Note: The HR Act does not apply to the Commonwealth Government. For example, it does not apply to federal officials running immigration detention centres. Australia’s obligations under international human rights law, the Australian Human Rights Commission Act 1986, and relevant criminal laws and procedures apply to the Commonwealth Government.


In Eastman v Chief Executive Officer of the Department of Justice and Community Safety [2010] ACTSC 4, the ACT Supreme Court held that section 19 requires that a prioner be given the opportunity of “useful” work (judged by community standards, not the prioner’s own) and rehabiliative measures are necessary.

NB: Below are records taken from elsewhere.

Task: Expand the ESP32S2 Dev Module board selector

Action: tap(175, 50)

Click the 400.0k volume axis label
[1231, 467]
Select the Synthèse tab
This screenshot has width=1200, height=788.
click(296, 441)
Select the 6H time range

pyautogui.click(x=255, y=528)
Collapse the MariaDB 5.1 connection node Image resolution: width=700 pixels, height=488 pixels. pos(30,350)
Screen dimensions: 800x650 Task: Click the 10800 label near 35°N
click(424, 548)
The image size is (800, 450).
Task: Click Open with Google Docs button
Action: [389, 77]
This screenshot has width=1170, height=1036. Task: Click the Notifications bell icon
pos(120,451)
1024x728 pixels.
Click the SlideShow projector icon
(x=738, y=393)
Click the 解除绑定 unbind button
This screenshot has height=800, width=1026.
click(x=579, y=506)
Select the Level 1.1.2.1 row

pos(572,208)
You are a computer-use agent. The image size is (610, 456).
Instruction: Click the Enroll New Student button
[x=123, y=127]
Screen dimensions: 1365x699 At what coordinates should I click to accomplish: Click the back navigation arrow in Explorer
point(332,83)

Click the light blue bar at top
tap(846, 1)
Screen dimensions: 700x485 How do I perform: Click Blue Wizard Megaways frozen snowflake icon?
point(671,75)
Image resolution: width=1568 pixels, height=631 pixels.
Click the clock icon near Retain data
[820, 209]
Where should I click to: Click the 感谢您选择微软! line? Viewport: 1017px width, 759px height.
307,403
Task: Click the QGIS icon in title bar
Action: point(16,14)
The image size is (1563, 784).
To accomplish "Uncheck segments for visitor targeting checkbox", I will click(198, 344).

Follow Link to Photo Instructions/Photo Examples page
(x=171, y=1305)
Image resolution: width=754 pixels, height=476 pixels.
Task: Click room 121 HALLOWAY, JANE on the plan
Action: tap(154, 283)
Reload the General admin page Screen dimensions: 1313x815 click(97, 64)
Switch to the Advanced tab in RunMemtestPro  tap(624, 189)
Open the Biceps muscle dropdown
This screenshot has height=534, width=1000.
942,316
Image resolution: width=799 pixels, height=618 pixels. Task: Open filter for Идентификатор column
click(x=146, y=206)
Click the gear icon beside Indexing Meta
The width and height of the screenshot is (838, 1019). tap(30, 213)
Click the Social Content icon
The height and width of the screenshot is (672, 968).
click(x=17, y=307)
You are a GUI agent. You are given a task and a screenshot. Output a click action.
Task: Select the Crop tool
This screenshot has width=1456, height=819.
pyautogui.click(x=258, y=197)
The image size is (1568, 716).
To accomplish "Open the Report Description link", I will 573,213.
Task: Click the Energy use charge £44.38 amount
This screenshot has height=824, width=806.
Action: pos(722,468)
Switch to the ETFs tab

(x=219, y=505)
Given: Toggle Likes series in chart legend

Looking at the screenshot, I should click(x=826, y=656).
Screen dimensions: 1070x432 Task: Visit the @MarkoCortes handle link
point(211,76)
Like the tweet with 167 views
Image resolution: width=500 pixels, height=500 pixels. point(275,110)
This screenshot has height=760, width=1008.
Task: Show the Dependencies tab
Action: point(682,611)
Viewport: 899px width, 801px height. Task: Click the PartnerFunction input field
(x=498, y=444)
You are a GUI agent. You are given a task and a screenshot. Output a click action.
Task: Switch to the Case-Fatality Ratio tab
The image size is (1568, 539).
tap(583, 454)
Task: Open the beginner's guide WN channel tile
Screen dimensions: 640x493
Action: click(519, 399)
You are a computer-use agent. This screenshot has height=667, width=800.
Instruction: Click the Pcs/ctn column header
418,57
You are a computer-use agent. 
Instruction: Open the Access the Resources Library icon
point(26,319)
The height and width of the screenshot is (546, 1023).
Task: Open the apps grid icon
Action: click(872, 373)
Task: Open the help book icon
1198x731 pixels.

A detainee’s right to be treated humanely has been held to be violated in cases before the UN Human Rights Committee where detainees were:

  • Held in ‘incommunicado’ detention for any length of time (Caldas v Uruguay);
  • Refused medical attention or there was a failure to address deteriorating mental health (Mpandanjila v Zaire);
  • Subjected to ridicule (Francis v Jamaica);
  • Denied reading facilities and not allowed to listen to the radio (Nieto v Uruguay);
  • Confined to a cell for an unreasonably long period of time (Cabreira v Uruguay);
  • Required to prepare prison food in unsanitary conditions (Matthews v Trinidad and Tobago);
  • Subject to restricted correspondence with family (Espinoza de Polay v Peru);
  • Prevented from being present at the birth of a child (Madafferi v Australia);
  • Held in a small cage awaiting court appearance (Cabal & Passini v Australia);

Examples of when this right could be relevant in practice

The actions of public authorities can both promote and limit rights. Section 19 could be engaged by activities that:

  • Enable a public authority to detain individuals or relates to the conditions under which a person may be detained for example, in prisons, mental health services, prison transportation facilities;
  • Concern standards and procedures for treatment of those who are detained (for example, use of force, dietary choice, access to private shower and toilet facilities);
  • Authorise a person to be held in a place with limited facilities or services for the care and safety of detainees;

Enable enforcement officers to undertake personal searches of those individuals detained in custody or detainee visitors.